When the Montford North Star Academy opens at the former Randolph School campus in August, Shannon Baggett will serve as principal. The city school system is growing, she notes, and despite the new openings, it will probably be near full capacity by next year, so another middle school will be needed. With a magnet school theme of STEAM (science, technology, engineering, arts and math), North Star intends to recruit 100 sixth-grade students for the 2017-18 academic year. After a month and a half of recruiting within the district, the school has 72 students ready to enroll, and it can now start looking outside the district to fill the remaining slots. Baggett says meeting the required demographic quotas hasn’t been a problem, and no families have been turned away.
The city system is also launching Asheville Primary, a new Montessori-style school for kindergarten through third grade, and while interest has been high, there’s still space available, says Director Dawn Meskil. “The priority enrollment period for in-district applications just ended, and we’re now accepting applications for both in-district and out-of-district families.”
Many families, notes Baggett, “leave our district during the middle school years and then come back to the high schools. So I’m hoping that those families that live in our district who may have been thinking about a charter school may want to choose us.”
Like the charters, the newest city schools will be small, with an estimated 30 students per grade at Asheville Primary and 100 per grade for sixth through eighth grades. And as Meskil points out, “At the elementary level, we’ve offered magnet, choice-based options for many years. We leverage student interests to gear the educational programming and services at each school to children in meaningful ways. … In addition, at the high school level, Asheville City Schools has successfully offered the School of Inquiry and Life Sciences for over 10 years.” The district, she continues, “is growing faster than predicted, so the addition of new schools is simply an expansion of our existing model.”
Melissa Hedt, the city schools’ K-12 teaching and learning coordinator, stresses that the system is trying to honor parents’ desires, so they don’t have to choose between staying in the district and sending their kid to a small school. “When kids stay with us all the way through, we really can serve them better than when they’re here, leave and come back,” she says.

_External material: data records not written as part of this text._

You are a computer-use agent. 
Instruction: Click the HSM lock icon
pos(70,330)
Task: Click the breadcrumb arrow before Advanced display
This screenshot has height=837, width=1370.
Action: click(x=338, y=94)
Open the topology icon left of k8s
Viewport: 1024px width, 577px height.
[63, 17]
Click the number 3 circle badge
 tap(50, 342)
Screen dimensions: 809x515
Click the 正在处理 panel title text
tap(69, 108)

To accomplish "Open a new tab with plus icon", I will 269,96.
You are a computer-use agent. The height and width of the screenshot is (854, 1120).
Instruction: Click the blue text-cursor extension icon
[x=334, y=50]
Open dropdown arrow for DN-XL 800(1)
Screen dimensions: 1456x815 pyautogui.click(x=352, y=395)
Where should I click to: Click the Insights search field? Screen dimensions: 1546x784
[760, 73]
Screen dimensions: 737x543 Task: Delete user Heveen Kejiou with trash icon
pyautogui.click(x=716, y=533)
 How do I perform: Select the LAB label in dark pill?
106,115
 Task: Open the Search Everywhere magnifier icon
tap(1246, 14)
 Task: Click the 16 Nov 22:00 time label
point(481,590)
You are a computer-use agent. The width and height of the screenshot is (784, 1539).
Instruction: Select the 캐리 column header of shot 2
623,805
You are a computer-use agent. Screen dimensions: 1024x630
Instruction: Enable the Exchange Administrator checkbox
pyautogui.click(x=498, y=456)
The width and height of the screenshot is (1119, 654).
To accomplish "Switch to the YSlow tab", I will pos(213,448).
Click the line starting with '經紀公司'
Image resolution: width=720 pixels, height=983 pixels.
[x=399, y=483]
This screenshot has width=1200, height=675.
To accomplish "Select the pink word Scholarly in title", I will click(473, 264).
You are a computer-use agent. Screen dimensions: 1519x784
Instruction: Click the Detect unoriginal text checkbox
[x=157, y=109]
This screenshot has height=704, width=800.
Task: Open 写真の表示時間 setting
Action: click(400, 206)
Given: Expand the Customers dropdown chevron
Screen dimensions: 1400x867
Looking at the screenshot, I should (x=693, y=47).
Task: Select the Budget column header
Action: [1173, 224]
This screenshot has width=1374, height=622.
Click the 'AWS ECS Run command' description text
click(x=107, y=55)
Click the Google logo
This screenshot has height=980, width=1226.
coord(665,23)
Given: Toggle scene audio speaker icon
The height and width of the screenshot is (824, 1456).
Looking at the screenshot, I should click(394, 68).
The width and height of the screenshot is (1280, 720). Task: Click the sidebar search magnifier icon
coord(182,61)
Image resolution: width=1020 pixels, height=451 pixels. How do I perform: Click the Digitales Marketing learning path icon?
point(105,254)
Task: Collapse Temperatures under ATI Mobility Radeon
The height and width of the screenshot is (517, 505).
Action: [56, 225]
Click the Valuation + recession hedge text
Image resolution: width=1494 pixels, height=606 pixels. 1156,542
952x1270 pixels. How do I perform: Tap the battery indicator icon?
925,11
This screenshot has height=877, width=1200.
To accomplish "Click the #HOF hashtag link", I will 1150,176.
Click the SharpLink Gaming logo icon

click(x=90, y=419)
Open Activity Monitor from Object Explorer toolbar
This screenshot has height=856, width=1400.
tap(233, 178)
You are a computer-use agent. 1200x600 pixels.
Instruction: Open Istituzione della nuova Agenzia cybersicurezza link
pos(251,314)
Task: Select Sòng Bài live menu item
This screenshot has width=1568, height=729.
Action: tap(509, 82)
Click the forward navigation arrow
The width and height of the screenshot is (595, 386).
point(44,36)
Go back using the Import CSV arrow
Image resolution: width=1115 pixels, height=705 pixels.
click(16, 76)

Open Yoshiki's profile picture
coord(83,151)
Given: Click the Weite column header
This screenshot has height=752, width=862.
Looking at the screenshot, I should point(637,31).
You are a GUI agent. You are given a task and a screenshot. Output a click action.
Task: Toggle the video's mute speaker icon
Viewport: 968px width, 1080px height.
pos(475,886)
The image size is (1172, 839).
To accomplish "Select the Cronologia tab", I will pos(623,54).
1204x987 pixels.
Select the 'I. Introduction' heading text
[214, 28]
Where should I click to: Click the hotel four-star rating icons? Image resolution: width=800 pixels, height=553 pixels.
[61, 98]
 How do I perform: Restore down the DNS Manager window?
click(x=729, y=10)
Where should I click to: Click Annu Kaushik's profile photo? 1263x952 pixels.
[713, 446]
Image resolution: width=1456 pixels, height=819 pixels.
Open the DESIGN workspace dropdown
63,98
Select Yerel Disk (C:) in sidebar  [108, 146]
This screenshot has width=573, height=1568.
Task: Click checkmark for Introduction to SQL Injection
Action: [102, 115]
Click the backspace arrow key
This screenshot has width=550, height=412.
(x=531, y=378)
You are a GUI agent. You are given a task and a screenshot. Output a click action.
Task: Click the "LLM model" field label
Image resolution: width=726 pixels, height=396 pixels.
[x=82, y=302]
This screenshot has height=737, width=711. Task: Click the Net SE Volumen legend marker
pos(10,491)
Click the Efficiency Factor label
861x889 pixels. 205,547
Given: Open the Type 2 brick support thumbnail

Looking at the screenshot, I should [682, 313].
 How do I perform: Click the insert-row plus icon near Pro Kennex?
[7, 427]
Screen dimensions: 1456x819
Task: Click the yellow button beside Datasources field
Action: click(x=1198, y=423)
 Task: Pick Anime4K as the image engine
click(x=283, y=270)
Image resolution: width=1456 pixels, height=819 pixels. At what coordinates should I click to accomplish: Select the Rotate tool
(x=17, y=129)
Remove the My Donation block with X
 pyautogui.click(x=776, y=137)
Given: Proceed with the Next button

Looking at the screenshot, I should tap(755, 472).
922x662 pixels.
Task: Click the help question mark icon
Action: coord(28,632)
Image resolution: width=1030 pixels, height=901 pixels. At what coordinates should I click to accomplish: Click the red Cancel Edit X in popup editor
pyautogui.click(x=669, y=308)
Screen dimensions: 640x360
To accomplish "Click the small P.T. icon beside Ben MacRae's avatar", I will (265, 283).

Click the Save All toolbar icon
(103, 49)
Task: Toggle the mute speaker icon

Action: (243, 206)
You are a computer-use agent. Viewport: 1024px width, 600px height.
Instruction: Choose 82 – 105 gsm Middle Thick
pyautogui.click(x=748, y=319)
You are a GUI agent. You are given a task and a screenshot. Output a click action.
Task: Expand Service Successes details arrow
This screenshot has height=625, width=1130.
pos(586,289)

The city schools, she points out, had been losing 10 to 15 percent of students transitioning from elementary to middle school, but that seems to be changing.
“In the fifth grade right now, we have 338 students, and we’re seeing much fewer of those select out-of-district options than in the past. I think between a brand-new, multimillion-dollar middle school that gives every student their laptop, and now we have the smaller magnet middle school, fewer families are having to go elsewhere to find the option that meets their child’s needs.”